Los Angeles made many changes during last season. They traded for Jeff Carter, fired their coach and called up rookies such as Dwight King, all of which changed the makeup and mentality of the team. The Kings understood the premise that if you are not getting better, then you are only getting worse. So while they were just an eighth seed entering the playoffs, they were not your typical eighth seed.
This Detroit team has not followed that wisdom. Certainly in the offseason they tried to get better. They chased the top two prized free agents, Zach Parise and Ryan Suter, only to see them sign with Minnesota. After not signing any of the other higher quality free agents, they had a decision to make. They could build for the future or try to keep the streak alive.
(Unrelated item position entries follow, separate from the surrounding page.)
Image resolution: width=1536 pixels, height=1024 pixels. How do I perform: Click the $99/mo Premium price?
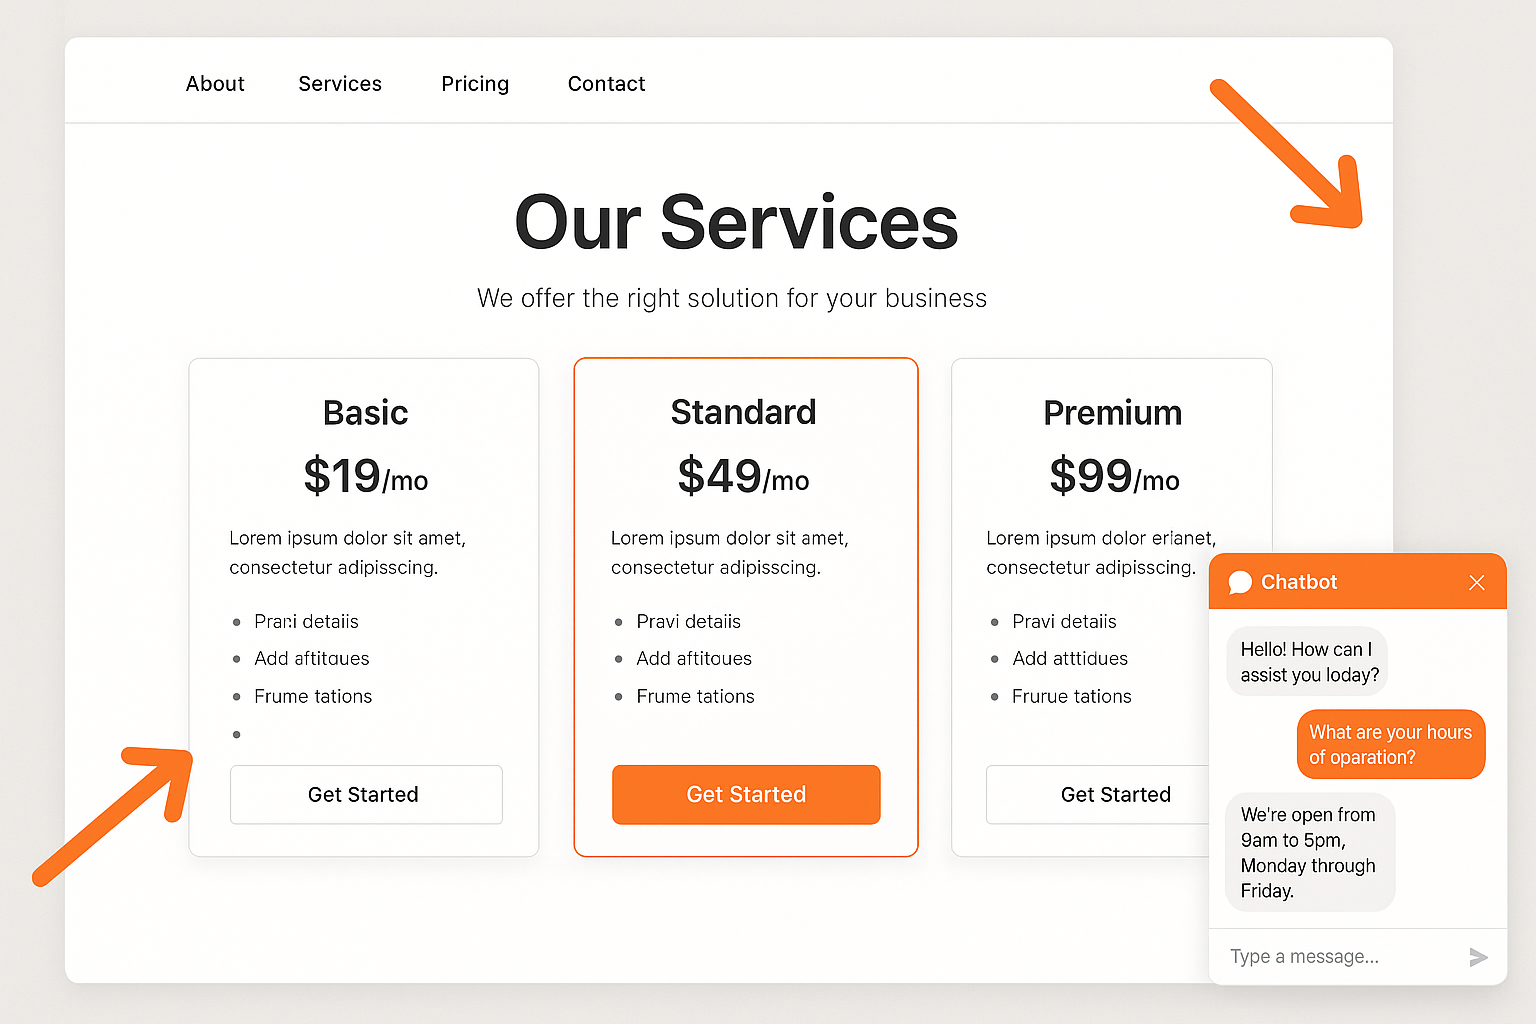(1114, 476)
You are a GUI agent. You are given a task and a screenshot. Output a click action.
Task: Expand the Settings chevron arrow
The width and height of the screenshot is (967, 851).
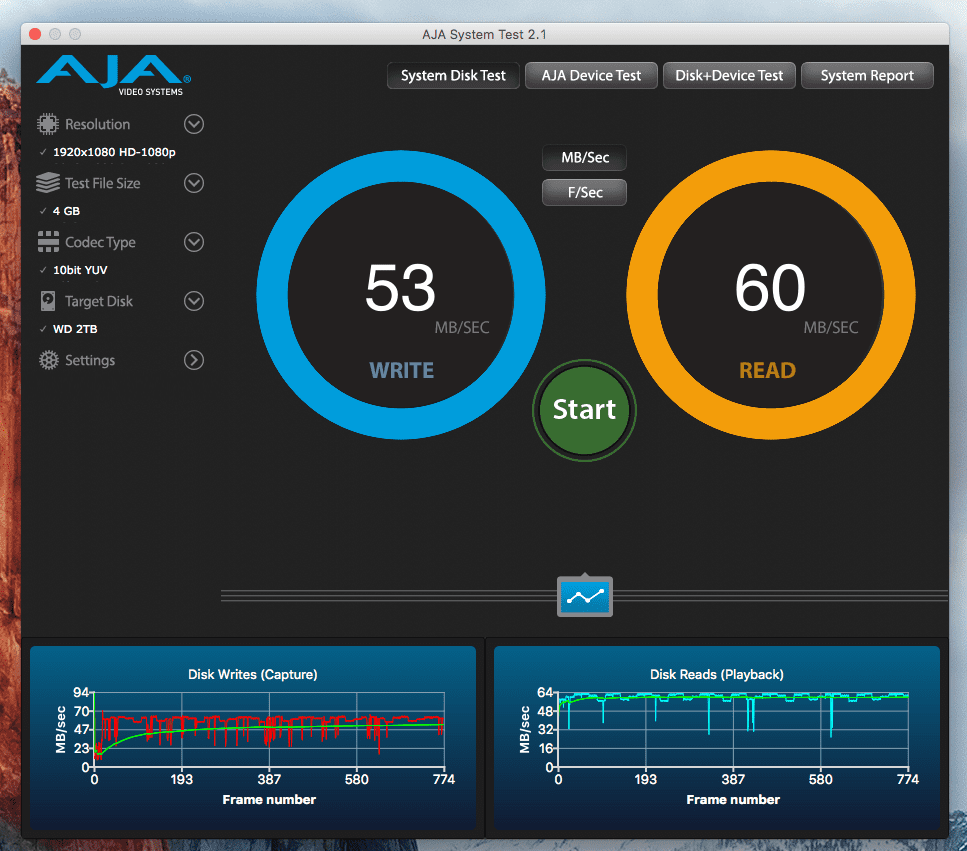coord(194,360)
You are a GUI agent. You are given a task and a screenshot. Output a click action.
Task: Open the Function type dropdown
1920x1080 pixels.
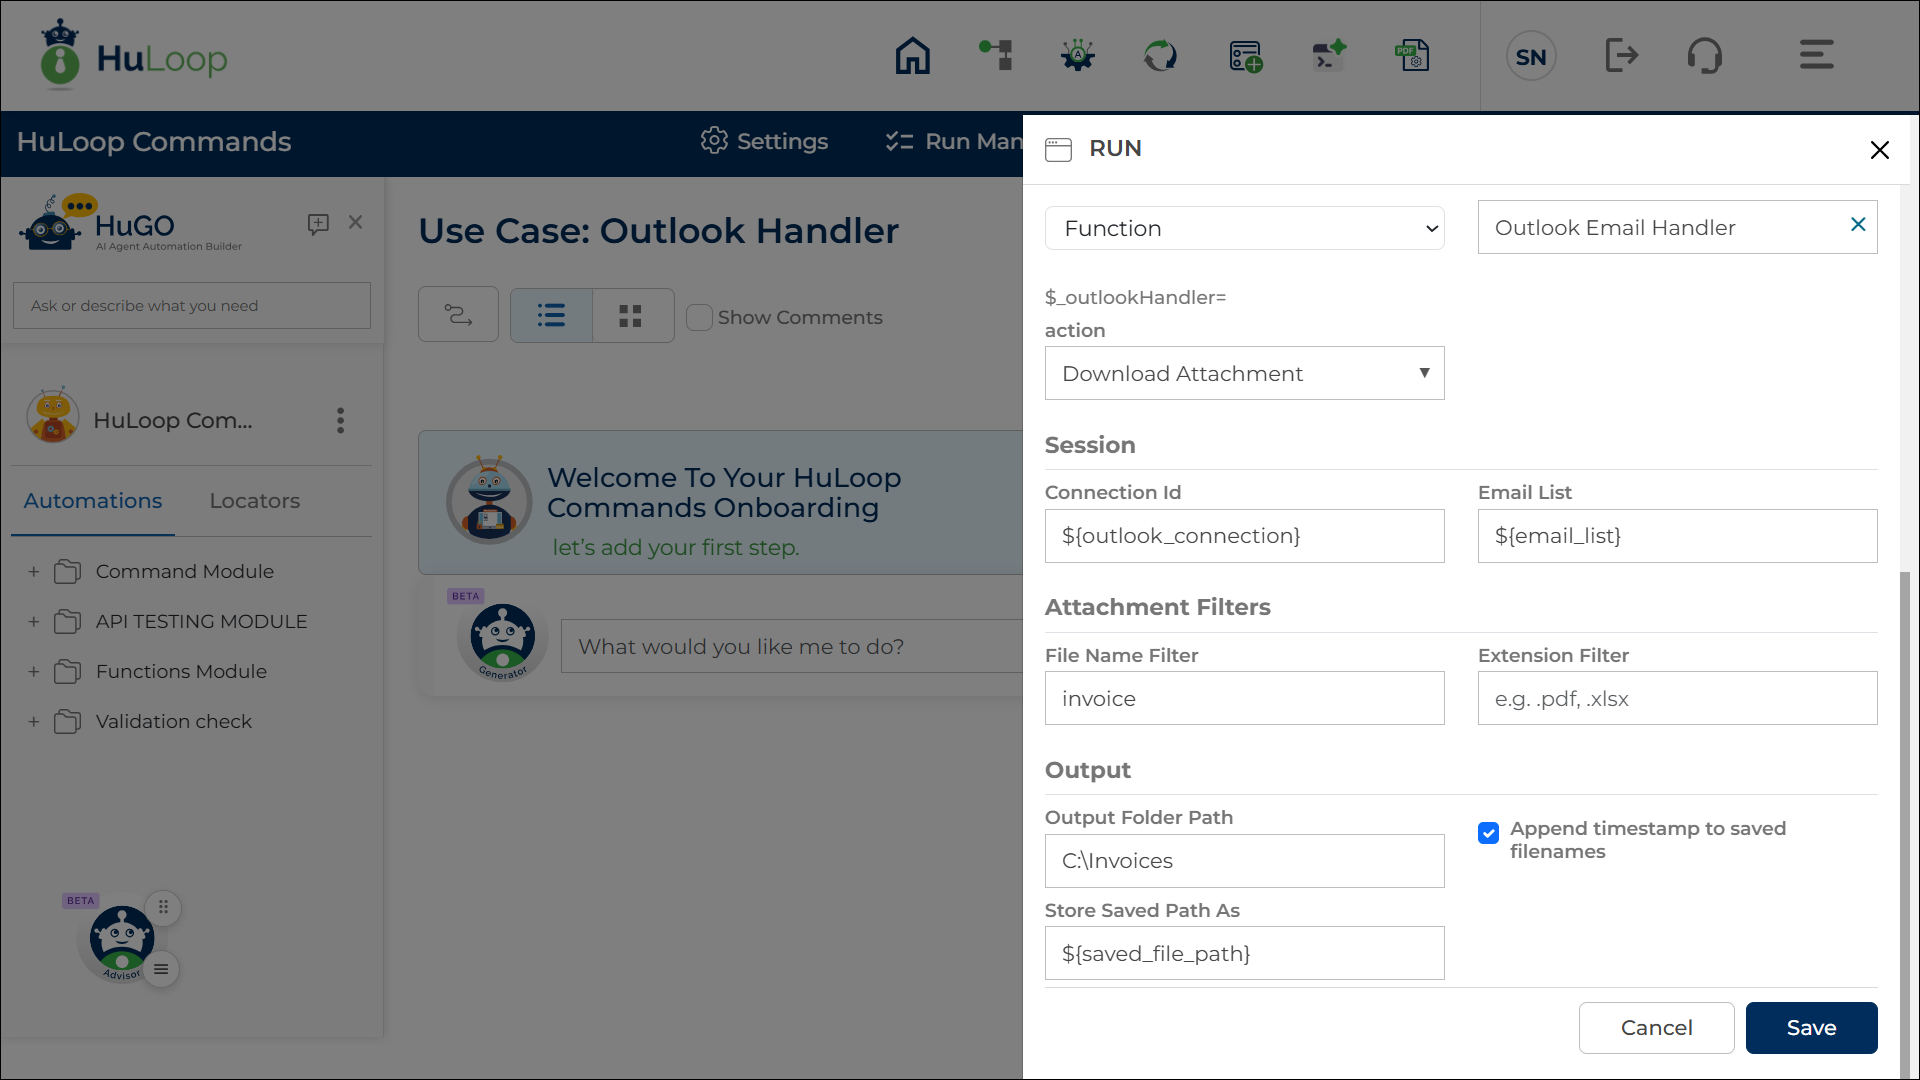pyautogui.click(x=1244, y=228)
Now, those choices do not have to be mutually exclusive ideas. However, it is much more difficult to keep the steak alive while simultaneously rebuilding the team for the years ahead. Unfortunately they chose the streak, and this decision will hurt their immediate future.
Todd Bertuzzi and Mikael Samuelsson were both brought back on two-year deals. Both players are on the wrong side of 35 and their skills are nowhere near where they need to be to help the team. Signing them will block the future youth movement and change this season from a stepping stone to a wasted campaign.
Gustav Nyquist, Tomas Tatar and Joakim Andersson should be everyday players. Andersson has played in 34 games while the other two have only played in 18.
Other odd signings such as Carlo Colaiacovo and Jordin Tootoo seem to miss the mark as well. Colaiacovo is talented but often injured. With so many defensive players in the minors, the Wings should have brought one of them up. Injuries did force them to bring Brian Lashoff up early in the season, and he surprised the team with his solid play. Even more surprising is that he is not even the top-rated defender playing for them in Grand Rapids. Just imagine what other players could do if given the chance.
With Tootoo they were trying to get tougher, but other than a couple of games early in the season, he has been pretty invisible. Again, he is taking up a roster spot that the team could have used to bring up one of their own young talented players or recruit a young free agent. They have a knack for drafting great picks late in rounds, but do not seem to find those diamonds in the rough on the free-agent market.
Perhaps the most obvious example came at the trade deadline this season. Rather than making a move to get better now or for the future, they maintained the status quo hoping to keep the streak alive.
They have Ian White, who fell into the doghouse earlier this year and will be a free agent at the end of the season. It would have been wise to get something for him before he walked away for good; instead, they tried to ride him to another postseason berth.
A more pressing point is Valtteri Filppula, who will also be a free agent after the season. For all the love he gets in Detroit, he really has had only one good season, which came last year. He's been regressing ever since, as his point per game numbers have dropped from .81 points down to .43, which is also below his career average of .46.
Reports are that he is looking for a deal worth more than $5 million per season, and that he and the team are far apart in negotiations. That's a steep asking price for a player that has only cracked the 60-point mark one time. In fact, prior to last season, he only scored 40 points once in his career, and his current performance is starting to suggest that 2011-2012 was more of a fluke than of a sign of things to come.
Still, he is young, talented and has that key word that all general managers love, potential. With the two sides being so far apart on a deal, they should have traded him when they had the opportunity. He would have brought players in return and the team could have built for the future.
Now he'll likely walk away in the offseason and the team will get nothing in return.
With these poor moves, the Wings are now looking at possibly missing the playoffs and there is little hope that they will advance past the first round even if they manage to get in. They also haven't put themselves in a position to really make any major moves in the offseason, as they will be stuck with the bad deals that they signed to chase the streak.
It might be a scary couple of seasons of mediocrity in Detroit.